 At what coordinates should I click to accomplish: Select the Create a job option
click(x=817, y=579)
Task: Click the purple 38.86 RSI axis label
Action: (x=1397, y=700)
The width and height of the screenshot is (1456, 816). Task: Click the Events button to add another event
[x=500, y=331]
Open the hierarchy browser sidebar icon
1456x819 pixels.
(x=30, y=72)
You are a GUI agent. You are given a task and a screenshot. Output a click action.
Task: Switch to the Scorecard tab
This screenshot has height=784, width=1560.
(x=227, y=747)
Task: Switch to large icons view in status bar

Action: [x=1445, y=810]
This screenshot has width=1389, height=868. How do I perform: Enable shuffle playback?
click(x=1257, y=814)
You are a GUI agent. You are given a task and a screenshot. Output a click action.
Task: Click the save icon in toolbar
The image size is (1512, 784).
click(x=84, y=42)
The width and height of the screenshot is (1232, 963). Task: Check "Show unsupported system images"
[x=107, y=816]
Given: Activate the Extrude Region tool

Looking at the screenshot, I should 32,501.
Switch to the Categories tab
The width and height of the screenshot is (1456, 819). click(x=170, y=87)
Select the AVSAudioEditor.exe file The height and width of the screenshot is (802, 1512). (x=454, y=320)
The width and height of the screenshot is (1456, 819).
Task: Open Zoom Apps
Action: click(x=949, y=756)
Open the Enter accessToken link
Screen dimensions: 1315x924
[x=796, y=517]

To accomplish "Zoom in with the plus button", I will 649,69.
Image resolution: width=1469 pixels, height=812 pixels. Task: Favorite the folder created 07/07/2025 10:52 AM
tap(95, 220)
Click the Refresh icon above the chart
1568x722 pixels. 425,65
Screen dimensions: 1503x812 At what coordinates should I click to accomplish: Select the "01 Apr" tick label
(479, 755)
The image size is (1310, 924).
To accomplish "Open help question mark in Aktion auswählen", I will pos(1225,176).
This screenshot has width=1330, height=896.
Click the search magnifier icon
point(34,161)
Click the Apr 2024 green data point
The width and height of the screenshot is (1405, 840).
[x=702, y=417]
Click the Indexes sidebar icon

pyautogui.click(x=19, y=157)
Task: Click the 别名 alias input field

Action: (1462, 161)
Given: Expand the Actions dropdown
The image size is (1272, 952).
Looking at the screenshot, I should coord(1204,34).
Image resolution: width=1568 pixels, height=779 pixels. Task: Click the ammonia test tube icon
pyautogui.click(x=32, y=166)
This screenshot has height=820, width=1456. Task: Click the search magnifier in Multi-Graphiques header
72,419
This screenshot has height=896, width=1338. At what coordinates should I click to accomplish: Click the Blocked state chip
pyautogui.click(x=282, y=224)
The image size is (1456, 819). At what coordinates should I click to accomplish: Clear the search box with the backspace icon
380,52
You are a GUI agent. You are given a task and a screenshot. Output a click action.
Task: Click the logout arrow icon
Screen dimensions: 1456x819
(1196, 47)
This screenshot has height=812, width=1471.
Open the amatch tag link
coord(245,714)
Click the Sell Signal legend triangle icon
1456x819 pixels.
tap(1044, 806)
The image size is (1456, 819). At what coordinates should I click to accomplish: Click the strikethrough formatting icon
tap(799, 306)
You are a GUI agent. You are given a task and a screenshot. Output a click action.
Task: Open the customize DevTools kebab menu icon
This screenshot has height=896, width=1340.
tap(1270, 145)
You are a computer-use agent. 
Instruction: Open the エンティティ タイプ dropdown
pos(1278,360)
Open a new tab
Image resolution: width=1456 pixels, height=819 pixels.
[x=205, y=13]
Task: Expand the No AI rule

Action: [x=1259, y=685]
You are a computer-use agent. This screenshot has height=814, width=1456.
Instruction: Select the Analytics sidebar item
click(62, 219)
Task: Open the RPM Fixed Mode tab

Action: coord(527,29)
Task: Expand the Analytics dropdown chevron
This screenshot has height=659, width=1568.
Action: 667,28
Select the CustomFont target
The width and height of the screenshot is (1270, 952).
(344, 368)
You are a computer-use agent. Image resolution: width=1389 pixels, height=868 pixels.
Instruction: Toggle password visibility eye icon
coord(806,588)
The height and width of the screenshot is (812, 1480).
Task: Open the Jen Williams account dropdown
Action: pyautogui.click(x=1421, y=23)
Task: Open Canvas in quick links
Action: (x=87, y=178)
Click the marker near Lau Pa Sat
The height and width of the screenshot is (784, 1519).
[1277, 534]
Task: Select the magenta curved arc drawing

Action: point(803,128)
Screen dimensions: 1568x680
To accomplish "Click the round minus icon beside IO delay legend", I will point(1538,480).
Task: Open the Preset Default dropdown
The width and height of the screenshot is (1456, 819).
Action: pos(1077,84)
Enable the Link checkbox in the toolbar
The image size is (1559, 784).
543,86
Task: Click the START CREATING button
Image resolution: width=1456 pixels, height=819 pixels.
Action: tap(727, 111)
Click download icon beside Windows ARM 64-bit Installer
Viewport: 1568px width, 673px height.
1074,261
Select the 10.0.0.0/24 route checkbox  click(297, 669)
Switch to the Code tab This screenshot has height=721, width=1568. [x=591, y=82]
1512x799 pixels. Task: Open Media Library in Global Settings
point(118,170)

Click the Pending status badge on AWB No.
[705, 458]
• • •
_GOAL OF THE EXERCISE_.
The complete material above is to be retyped word for word.

_ANSWER TO THIS EXERCISE_.
 At what coordinates should I click to accomplish: Select the Create a job option
click(x=817, y=579)
Task: Click the purple 38.86 RSI axis label
Action: (x=1397, y=700)
The width and height of the screenshot is (1456, 816). Task: Click the Events button to add another event
[x=500, y=331]
Open the hierarchy browser sidebar icon
1456x819 pixels.
(x=30, y=72)
You are a GUI agent. You are given a task and a screenshot. Output a click action.
Task: Switch to the Scorecard tab
This screenshot has height=784, width=1560.
(x=227, y=747)
Task: Switch to large icons view in status bar

Action: [x=1445, y=810]
This screenshot has width=1389, height=868. How do I perform: Enable shuffle playback?
click(x=1257, y=814)
You are a GUI agent. You are given a task and a screenshot. Output a click action.
Task: Click the save icon in toolbar
The image size is (1512, 784).
click(x=84, y=42)
The width and height of the screenshot is (1232, 963). Task: Check "Show unsupported system images"
[x=107, y=816]
Given: Activate the Extrude Region tool

Looking at the screenshot, I should 32,501.
Switch to the Categories tab
The width and height of the screenshot is (1456, 819). click(x=170, y=87)
Select the AVSAudioEditor.exe file The height and width of the screenshot is (802, 1512). (x=454, y=320)
The width and height of the screenshot is (1456, 819).
Task: Open Zoom Apps
Action: click(x=949, y=756)
Open the Enter accessToken link
Screen dimensions: 1315x924
[x=796, y=517]

To accomplish "Zoom in with the plus button", I will 649,69.
Image resolution: width=1469 pixels, height=812 pixels. Task: Favorite the folder created 07/07/2025 10:52 AM
tap(95, 220)
Click the Refresh icon above the chart
1568x722 pixels. 425,65
Screen dimensions: 1503x812 At what coordinates should I click to accomplish: Select the "01 Apr" tick label
(479, 755)
The image size is (1310, 924).
To accomplish "Open help question mark in Aktion auswählen", I will pos(1225,176).
This screenshot has width=1330, height=896.
Click the search magnifier icon
point(34,161)
Click the Apr 2024 green data point
The width and height of the screenshot is (1405, 840).
[x=702, y=417]
Click the Indexes sidebar icon

pyautogui.click(x=19, y=157)
Task: Click the 别名 alias input field

Action: (1462, 161)
Given: Expand the Actions dropdown
The image size is (1272, 952).
Looking at the screenshot, I should coord(1204,34).
Image resolution: width=1568 pixels, height=779 pixels. Task: Click the ammonia test tube icon
pyautogui.click(x=32, y=166)
This screenshot has height=820, width=1456. Task: Click the search magnifier in Multi-Graphiques header
72,419
This screenshot has height=896, width=1338. At what coordinates should I click to accomplish: Click the Blocked state chip
pyautogui.click(x=282, y=224)
The image size is (1456, 819). At what coordinates should I click to accomplish: Clear the search box with the backspace icon
380,52
You are a GUI agent. You are given a task and a screenshot. Output a click action.
Task: Click the logout arrow icon
Screen dimensions: 1456x819
(1196, 47)
This screenshot has height=812, width=1471.
Open the amatch tag link
coord(245,714)
Click the Sell Signal legend triangle icon
1456x819 pixels.
tap(1044, 806)
The image size is (1456, 819). At what coordinates should I click to accomplish: Click the strikethrough formatting icon
tap(799, 306)
You are a GUI agent. You are given a task and a screenshot. Output a click action.
Task: Open the customize DevTools kebab menu icon
This screenshot has height=896, width=1340.
tap(1270, 145)
You are a computer-use agent. 
Instruction: Open the エンティティ タイプ dropdown
pos(1278,360)
Open a new tab
Image resolution: width=1456 pixels, height=819 pixels.
[x=205, y=13]
Task: Expand the No AI rule

Action: [x=1259, y=685]
You are a computer-use agent. This screenshot has height=814, width=1456.
Instruction: Select the Analytics sidebar item
click(62, 219)
Task: Open the RPM Fixed Mode tab

Action: coord(527,29)
Task: Expand the Analytics dropdown chevron
This screenshot has height=659, width=1568.
Action: 667,28
Select the CustomFont target
The width and height of the screenshot is (1270, 952).
(344, 368)
You are a computer-use agent. Image resolution: width=1389 pixels, height=868 pixels.
Instruction: Toggle password visibility eye icon
coord(806,588)
The height and width of the screenshot is (812, 1480).
Task: Open the Jen Williams account dropdown
Action: pyautogui.click(x=1421, y=23)
Task: Open Canvas in quick links
Action: (x=87, y=178)
Click the marker near Lau Pa Sat
The height and width of the screenshot is (784, 1519).
[1277, 534]
Task: Select the magenta curved arc drawing

Action: point(803,128)
Screen dimensions: 1568x680
To accomplish "Click the round minus icon beside IO delay legend", I will point(1538,480).
Task: Open the Preset Default dropdown
The width and height of the screenshot is (1456, 819).
Action: pos(1077,84)
Enable the Link checkbox in the toolbar
The image size is (1559, 784).
543,86
Task: Click the START CREATING button
Image resolution: width=1456 pixels, height=819 pixels.
Action: tap(727, 111)
Click download icon beside Windows ARM 64-bit Installer
Viewport: 1568px width, 673px height.
1074,261
Select the 10.0.0.0/24 route checkbox  click(297, 669)
Switch to the Code tab This screenshot has height=721, width=1568. [x=591, y=82]
1512x799 pixels. Task: Open Media Library in Global Settings
point(118,170)

Click the Pending status badge on AWB No.
[705, 458]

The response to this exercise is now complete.